Work to be completed: Find the line holding "Click the hour field showing 23" in the entries below. Give it again exactly, along with every line after it up to and including the line holding "Click the Speicherzusammensetzung".

Data in this exercise:
►
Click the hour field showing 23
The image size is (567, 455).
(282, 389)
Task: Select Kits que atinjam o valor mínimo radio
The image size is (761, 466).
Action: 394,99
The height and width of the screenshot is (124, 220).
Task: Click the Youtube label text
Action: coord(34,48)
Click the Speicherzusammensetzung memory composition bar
◄
►
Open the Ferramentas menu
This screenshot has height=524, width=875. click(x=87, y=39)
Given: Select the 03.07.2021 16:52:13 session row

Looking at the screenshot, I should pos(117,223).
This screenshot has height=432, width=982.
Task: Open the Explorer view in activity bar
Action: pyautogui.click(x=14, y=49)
◄
►
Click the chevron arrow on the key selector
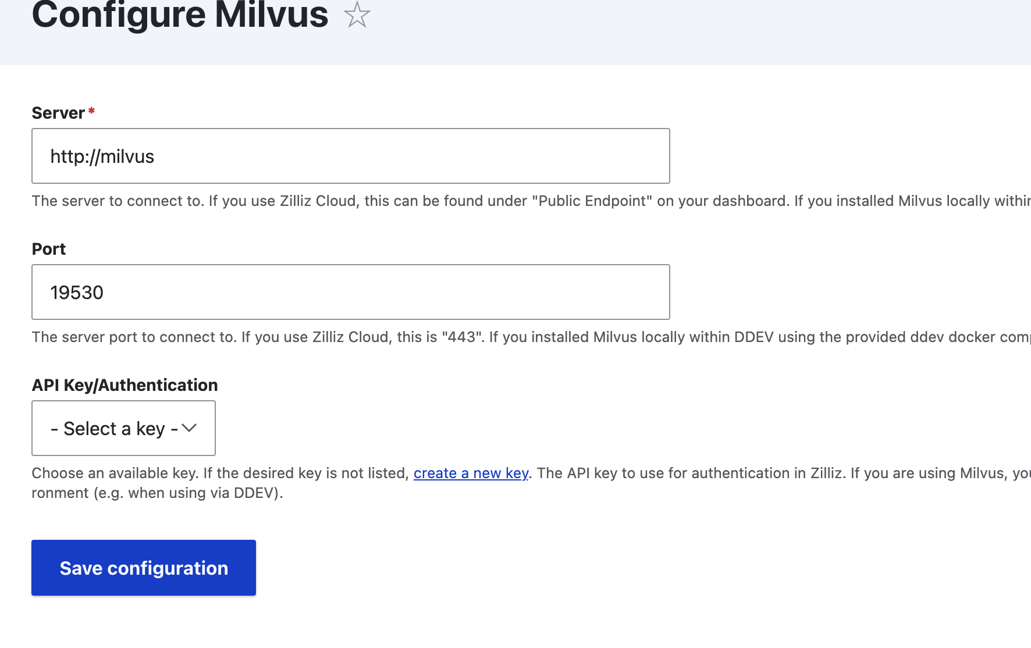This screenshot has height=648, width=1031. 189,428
◄
Response:
Click the hour field showing 23
The image size is (567, 455).
(282, 389)
Task: Select Kits que atinjam o valor mínimo radio
The image size is (761, 466).
Action: 394,99
The height and width of the screenshot is (124, 220).
Task: Click the Youtube label text
Action: coord(34,48)
Click the Speicherzusammensetzung memory composition bar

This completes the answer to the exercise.